We live in the age of the empowered female pop star — of a hyper-sexualized, feminist-tract writing Beyoncé or roaring super-heroine Katy Perry. But yesterday when Lewis released the video for the first single "Just One Of The Guys" off her first solo album in six years, The Voyager (out July 29th), it immediately caught fire online. The reason is clear: This is the kind of feminism we aren't seeing enough of. Lewis's own take on pop feminism actually speaks to a feeling that likely resonates with many modern women — she subtly illuminates the difficulty in balancing traditional female roles with the new landscape of gender identity.
The video dramatizes the struggle hilariously, juxtaposing lyrics like "When I look at myself all I can see / I'm just another lady without a baby" with footage of Lewis, Anne Hathaway, Kristen Stewart and Brie Larson struggling their way through drag performances. (Lewis sports a rainbow suit masterpiece straight from a desert fever dream.)
Just because a girl can hang, doesn't mean she's not a girl anymore, and doesn't sometimes want girl stuff. Where Beyoncé, Miley, Katy, Rihanna and their compatriots are promoting an equally valid but forceful "free to do what I want to" kind of feminism, Lewis is speaking to a more moderate, realistic version of everyday feminism where women are trying to find a balance between the old and the new. Both versions are valid, but Lewis is doing the leg work to prove that more than one kind of feminism can succeed in the image-obsessed, sex-crazed world of music.
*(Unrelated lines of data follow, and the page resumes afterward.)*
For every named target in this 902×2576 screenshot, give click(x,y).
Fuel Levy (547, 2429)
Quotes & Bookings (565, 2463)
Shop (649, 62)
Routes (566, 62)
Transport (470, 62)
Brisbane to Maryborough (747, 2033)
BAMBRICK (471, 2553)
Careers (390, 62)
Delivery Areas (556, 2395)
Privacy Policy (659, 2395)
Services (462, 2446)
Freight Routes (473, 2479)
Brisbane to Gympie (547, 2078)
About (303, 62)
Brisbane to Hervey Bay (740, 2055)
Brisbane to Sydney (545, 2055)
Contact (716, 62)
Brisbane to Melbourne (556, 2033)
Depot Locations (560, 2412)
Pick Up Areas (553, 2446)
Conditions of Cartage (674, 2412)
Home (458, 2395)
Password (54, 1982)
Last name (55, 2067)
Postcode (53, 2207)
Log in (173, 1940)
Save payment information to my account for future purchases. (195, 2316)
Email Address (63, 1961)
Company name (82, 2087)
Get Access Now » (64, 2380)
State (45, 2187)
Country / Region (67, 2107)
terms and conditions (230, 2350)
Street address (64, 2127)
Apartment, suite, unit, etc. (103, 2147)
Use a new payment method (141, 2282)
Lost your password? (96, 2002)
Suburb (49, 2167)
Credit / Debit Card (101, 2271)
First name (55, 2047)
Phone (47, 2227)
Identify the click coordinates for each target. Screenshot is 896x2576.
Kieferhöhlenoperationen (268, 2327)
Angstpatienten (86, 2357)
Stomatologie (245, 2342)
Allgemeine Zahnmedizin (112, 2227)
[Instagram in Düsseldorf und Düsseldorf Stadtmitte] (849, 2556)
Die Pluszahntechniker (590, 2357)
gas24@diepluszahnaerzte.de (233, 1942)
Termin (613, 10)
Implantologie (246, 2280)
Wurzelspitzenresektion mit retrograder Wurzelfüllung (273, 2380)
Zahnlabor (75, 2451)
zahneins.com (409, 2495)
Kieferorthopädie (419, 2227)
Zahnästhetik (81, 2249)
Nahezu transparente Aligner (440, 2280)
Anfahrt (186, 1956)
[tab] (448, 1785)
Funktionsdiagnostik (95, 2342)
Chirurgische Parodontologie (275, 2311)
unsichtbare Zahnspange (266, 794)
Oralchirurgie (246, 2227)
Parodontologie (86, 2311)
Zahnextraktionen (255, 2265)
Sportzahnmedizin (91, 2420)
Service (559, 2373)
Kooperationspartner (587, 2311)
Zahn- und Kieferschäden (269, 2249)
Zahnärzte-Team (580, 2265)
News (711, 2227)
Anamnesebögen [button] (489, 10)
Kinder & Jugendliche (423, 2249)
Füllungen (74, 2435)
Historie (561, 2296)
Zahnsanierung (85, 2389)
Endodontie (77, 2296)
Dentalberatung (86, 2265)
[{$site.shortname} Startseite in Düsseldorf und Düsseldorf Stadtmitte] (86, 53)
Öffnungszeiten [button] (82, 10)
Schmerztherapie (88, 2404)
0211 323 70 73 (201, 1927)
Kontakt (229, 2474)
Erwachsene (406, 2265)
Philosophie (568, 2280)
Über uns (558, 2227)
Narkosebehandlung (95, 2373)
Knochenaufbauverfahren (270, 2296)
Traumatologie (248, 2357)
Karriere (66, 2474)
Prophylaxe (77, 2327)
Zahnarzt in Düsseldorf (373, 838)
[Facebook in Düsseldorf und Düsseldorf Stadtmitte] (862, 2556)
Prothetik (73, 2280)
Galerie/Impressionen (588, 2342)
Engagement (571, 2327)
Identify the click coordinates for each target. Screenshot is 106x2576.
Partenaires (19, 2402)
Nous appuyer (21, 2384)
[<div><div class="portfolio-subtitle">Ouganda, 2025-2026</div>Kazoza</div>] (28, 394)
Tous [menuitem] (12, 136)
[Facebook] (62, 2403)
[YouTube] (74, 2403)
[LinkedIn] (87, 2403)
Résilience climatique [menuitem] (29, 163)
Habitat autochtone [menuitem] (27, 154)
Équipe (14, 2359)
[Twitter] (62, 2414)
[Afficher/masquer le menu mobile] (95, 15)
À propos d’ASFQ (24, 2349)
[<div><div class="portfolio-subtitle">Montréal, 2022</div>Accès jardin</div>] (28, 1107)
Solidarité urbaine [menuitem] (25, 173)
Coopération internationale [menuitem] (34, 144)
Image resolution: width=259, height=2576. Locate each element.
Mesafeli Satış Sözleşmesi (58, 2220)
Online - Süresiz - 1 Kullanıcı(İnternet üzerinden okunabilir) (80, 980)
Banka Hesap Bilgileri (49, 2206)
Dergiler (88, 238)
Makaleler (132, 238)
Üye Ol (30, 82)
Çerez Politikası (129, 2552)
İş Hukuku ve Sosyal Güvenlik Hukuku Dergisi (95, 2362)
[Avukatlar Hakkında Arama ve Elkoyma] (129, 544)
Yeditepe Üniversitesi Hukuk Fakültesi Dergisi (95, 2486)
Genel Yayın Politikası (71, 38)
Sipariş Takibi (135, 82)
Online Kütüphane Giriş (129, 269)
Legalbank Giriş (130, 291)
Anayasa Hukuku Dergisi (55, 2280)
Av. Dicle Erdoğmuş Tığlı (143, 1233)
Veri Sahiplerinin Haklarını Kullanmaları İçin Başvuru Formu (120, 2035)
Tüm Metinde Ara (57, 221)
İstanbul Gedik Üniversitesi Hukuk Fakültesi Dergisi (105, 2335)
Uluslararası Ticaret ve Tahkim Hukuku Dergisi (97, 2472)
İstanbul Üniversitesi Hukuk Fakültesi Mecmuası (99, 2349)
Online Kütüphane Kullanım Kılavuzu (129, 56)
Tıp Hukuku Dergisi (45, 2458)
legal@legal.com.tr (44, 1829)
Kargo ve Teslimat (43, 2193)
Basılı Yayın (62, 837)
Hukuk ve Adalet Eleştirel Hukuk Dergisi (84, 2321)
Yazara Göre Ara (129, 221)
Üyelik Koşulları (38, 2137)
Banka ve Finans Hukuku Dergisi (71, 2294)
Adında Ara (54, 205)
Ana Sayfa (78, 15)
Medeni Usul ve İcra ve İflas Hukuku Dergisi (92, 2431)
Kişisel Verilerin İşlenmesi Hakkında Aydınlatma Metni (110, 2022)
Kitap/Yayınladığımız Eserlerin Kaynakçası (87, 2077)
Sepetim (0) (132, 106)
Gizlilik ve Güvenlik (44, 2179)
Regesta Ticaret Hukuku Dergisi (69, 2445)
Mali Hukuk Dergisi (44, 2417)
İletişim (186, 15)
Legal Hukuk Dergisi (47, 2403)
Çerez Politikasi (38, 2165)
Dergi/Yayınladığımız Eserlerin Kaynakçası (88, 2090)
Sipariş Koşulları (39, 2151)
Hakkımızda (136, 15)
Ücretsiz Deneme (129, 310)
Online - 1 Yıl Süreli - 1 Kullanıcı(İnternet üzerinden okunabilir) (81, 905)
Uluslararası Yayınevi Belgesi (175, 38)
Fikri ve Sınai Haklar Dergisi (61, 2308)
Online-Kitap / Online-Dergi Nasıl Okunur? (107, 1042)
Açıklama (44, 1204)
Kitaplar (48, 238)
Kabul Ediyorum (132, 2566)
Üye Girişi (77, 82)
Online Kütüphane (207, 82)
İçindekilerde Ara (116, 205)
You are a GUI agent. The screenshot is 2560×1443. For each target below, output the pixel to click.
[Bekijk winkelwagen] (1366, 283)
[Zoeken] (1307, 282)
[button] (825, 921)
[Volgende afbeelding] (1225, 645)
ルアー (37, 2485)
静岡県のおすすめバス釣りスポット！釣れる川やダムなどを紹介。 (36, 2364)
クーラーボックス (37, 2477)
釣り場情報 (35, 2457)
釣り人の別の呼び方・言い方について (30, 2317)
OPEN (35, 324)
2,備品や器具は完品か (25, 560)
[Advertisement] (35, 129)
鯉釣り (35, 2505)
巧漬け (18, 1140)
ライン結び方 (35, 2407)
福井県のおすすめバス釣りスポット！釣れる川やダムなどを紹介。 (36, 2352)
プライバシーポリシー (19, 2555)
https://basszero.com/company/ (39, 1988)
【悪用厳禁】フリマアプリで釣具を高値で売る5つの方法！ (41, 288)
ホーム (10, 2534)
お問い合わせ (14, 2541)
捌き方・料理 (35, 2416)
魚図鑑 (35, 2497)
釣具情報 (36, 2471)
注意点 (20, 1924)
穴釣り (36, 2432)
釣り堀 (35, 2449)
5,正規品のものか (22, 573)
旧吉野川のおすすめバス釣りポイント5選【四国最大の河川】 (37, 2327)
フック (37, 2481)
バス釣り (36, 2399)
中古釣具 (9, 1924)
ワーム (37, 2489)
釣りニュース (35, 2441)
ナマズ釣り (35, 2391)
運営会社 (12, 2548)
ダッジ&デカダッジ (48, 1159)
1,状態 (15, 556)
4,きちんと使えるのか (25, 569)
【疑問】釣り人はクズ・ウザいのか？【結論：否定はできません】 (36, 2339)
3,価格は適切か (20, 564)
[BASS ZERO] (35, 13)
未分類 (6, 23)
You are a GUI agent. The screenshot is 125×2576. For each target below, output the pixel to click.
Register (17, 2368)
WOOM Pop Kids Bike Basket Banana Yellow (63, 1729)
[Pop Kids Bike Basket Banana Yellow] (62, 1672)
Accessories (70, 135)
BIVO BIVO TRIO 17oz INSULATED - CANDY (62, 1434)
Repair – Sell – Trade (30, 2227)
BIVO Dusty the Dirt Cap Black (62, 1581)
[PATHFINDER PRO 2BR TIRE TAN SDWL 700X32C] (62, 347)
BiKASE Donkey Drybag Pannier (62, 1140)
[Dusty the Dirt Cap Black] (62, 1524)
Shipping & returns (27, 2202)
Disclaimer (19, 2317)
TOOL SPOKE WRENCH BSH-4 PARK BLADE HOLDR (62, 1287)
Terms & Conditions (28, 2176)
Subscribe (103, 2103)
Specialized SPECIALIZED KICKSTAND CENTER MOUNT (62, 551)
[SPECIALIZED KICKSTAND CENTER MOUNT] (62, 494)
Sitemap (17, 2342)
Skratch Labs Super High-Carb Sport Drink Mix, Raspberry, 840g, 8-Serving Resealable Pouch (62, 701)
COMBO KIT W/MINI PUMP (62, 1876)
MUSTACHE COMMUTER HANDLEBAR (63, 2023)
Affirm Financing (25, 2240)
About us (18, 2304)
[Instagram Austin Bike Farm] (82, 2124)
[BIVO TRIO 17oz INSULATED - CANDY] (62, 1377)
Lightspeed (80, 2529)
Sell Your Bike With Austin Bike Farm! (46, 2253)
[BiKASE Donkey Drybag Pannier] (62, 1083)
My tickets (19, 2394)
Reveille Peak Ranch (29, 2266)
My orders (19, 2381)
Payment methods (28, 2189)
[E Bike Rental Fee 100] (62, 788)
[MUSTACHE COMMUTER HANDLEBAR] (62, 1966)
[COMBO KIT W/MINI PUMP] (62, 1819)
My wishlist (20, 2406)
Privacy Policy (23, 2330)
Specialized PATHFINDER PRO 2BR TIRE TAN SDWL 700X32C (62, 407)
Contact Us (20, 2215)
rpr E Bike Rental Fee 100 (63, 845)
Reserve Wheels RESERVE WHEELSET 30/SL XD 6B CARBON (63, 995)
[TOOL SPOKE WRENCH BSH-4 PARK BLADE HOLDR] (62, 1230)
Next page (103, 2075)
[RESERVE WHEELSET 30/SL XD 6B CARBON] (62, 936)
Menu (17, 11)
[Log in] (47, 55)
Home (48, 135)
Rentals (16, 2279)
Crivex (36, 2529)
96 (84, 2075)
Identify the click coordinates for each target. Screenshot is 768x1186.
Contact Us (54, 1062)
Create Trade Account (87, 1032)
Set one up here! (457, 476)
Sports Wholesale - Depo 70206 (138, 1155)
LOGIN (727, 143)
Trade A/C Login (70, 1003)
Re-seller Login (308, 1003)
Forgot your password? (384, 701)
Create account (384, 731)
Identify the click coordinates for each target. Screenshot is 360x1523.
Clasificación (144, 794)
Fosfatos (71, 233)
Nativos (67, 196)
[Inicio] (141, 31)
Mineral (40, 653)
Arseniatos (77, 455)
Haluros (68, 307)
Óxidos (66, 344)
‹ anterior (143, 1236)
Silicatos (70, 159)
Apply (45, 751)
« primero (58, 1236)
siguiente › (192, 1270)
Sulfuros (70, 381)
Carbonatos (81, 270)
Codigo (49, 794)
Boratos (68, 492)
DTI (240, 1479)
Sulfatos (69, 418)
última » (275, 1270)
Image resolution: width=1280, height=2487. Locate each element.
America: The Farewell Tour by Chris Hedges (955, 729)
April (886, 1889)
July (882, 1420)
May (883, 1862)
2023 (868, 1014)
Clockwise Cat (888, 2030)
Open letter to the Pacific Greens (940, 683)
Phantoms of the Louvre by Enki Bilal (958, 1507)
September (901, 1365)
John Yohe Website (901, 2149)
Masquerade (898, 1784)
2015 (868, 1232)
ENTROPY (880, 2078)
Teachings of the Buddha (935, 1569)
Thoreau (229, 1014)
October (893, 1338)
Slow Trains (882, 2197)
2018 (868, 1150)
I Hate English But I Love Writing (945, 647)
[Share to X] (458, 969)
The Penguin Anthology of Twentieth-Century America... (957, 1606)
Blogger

It's a tonal shift from a lot of music that has an overt feminist intention. The fun the women had making the video is palpable. Lewis told GQ, "I haven't laughed that hard since What About Bob? came out on laser disk." Together, they made a video that conveyed the sensibility of the song — the joint hyper-awareness of what it means to be woman, and the necessity to make light of that same awareness.
Image Credit: YouTube
Each of these powerful women goes full slap-stick on their variations on the worst kind of men you can imagine, dramatizing the difficulty of pulling it off while conveying complete control and wild care-freedom. Lewis articulates with stunning ease and clarity that a female artist doesn't have to be a hyper-sexualized diva or a firework in order to be a feminist. The sentiment in "Just One Of The Guys," both lyrically and on the screen, is honest without being too sentimental or overdone — and that's exactly what feminism in music should look like.